BEGIN
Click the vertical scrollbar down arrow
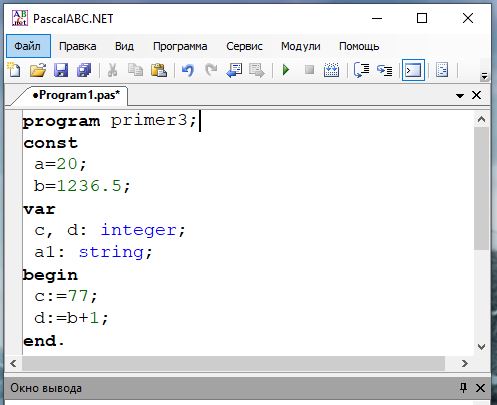This screenshot has width=497, height=405. (x=481, y=347)
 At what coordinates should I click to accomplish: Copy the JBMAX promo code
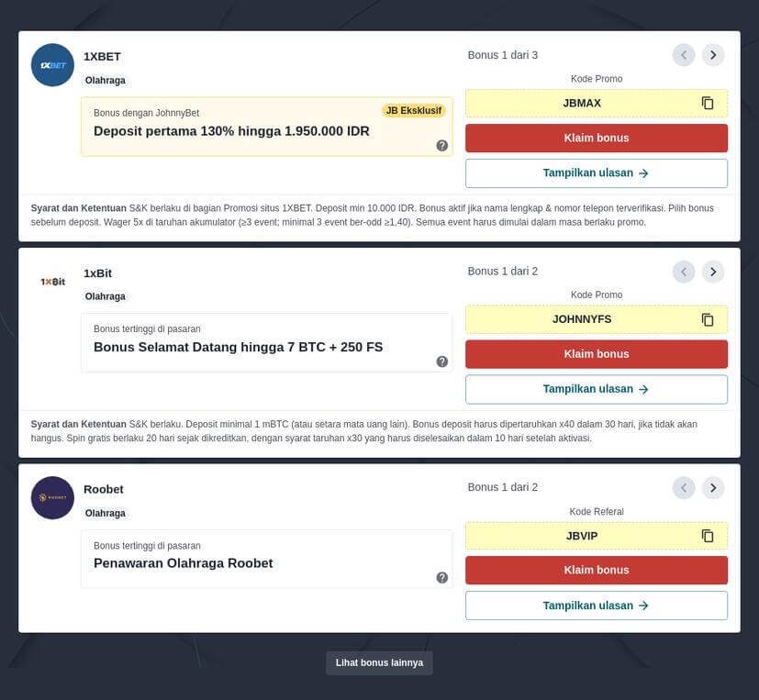click(x=708, y=104)
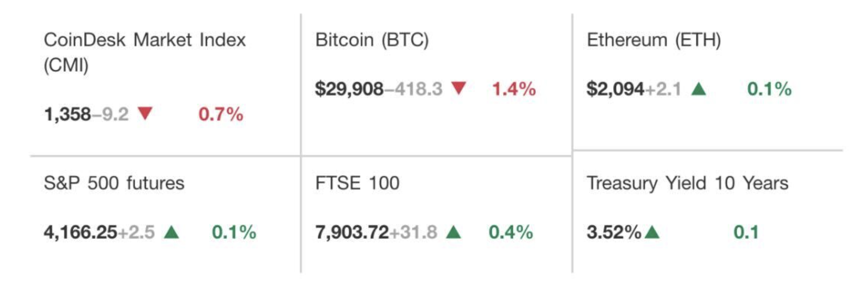This screenshot has width=868, height=289.
Task: Click the FTSE 100 value 7,903.72
Action: 352,232

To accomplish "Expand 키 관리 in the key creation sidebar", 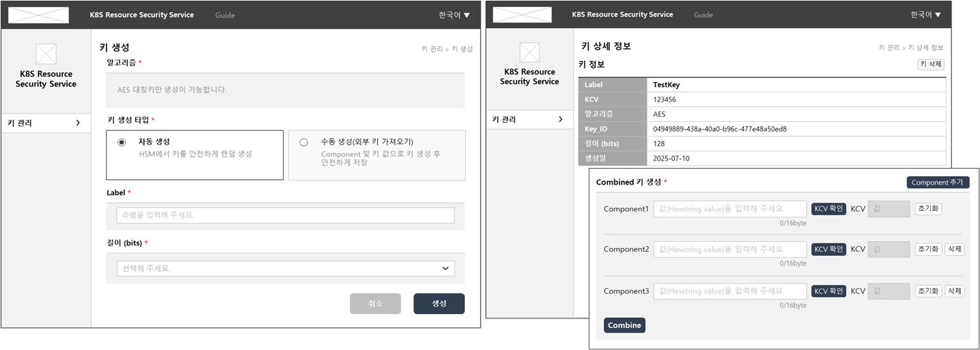I will point(46,123).
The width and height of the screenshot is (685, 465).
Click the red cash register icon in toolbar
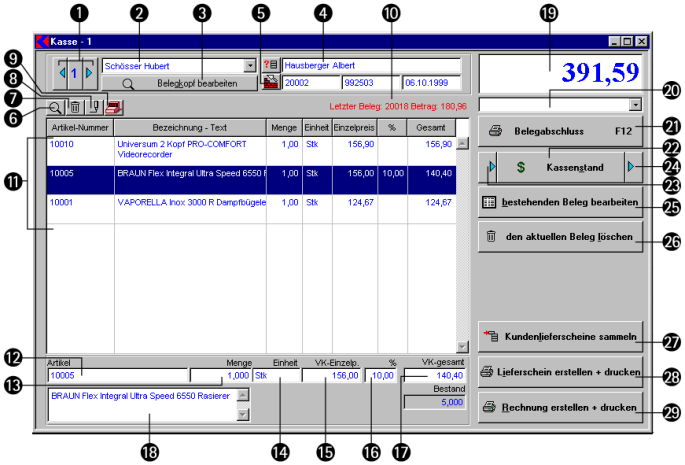113,107
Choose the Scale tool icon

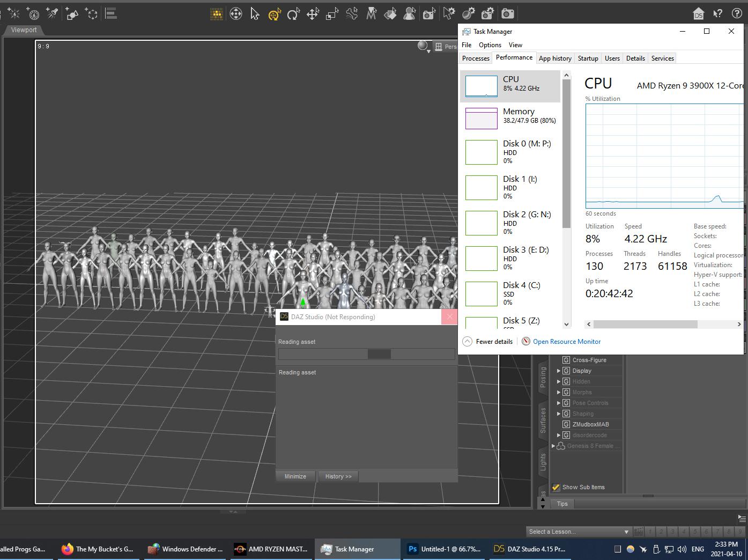[332, 14]
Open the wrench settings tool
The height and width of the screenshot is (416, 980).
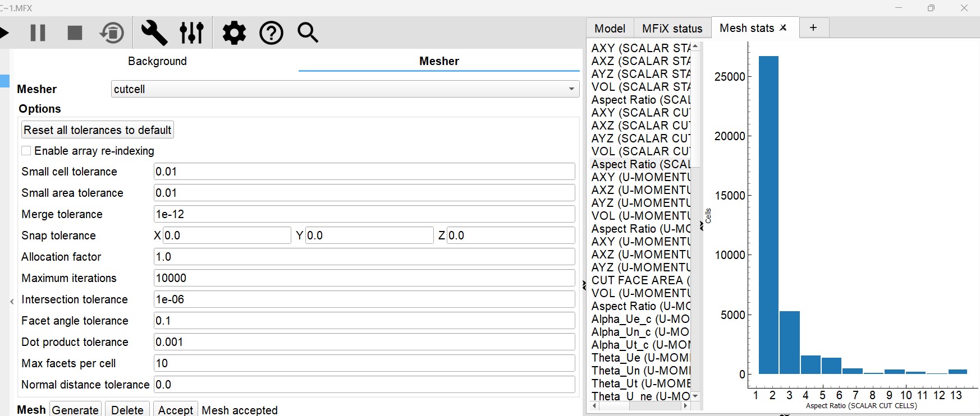154,33

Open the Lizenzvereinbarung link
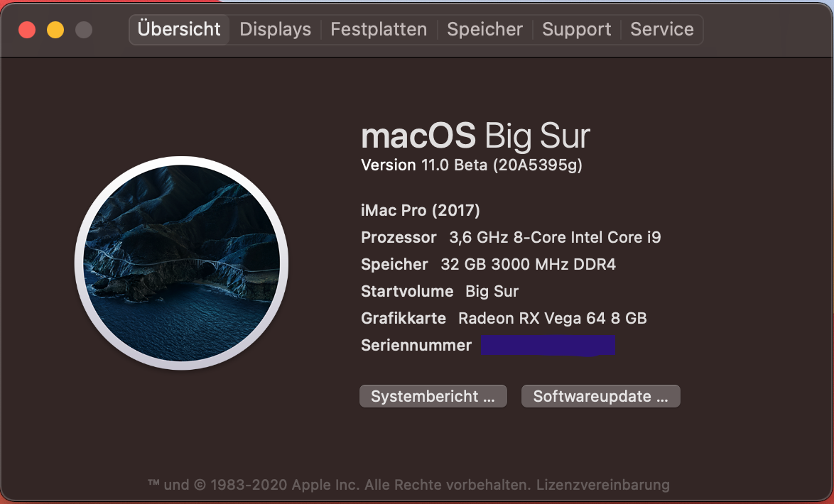[602, 486]
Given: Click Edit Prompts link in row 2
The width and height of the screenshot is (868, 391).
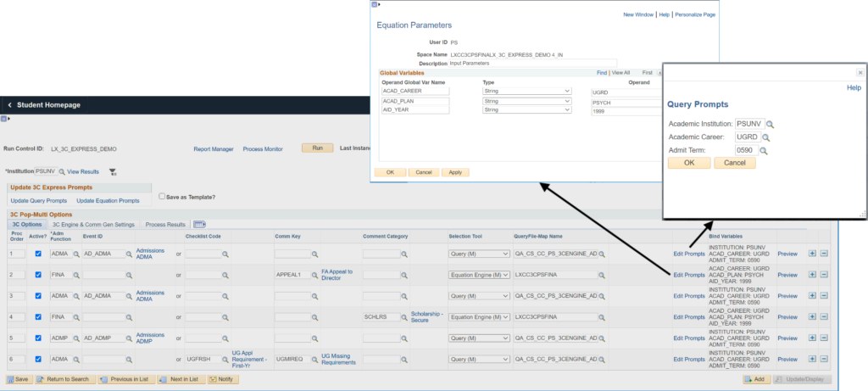Looking at the screenshot, I should click(688, 275).
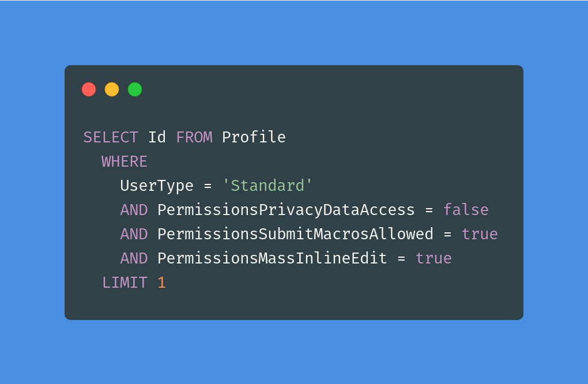Click the PermissionsPrivacyDataAccess field
Viewport: 588px width, 384px height.
(x=286, y=210)
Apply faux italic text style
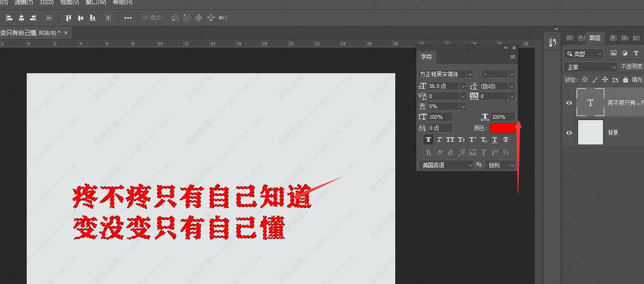644x284 pixels. [x=439, y=140]
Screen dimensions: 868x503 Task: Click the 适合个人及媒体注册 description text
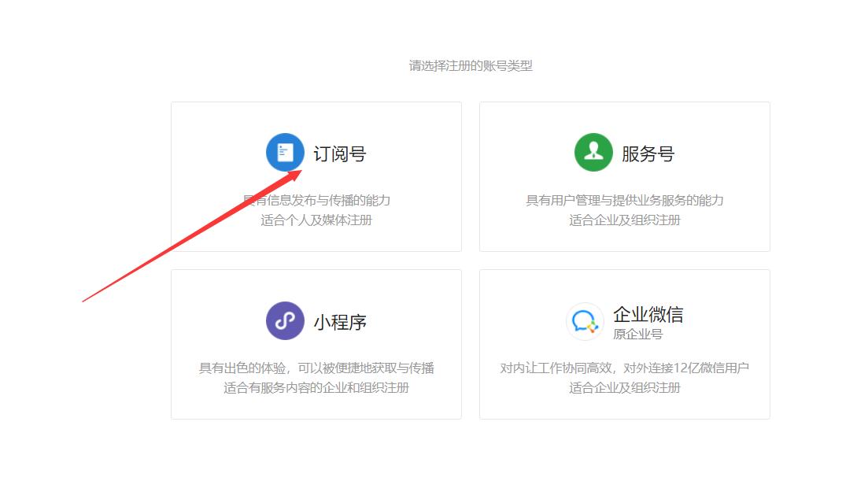[x=316, y=220]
END
• _Problem to work on_
Locate "Screen dimensions: 868x503" in the entries above. Copy, exactly and only, the lines from that line to the end, leaving out the pictures.

• _Answer section_
Screen dimensions: 868x503 Task: Click the 适合个人及媒体注册 description text
[x=316, y=220]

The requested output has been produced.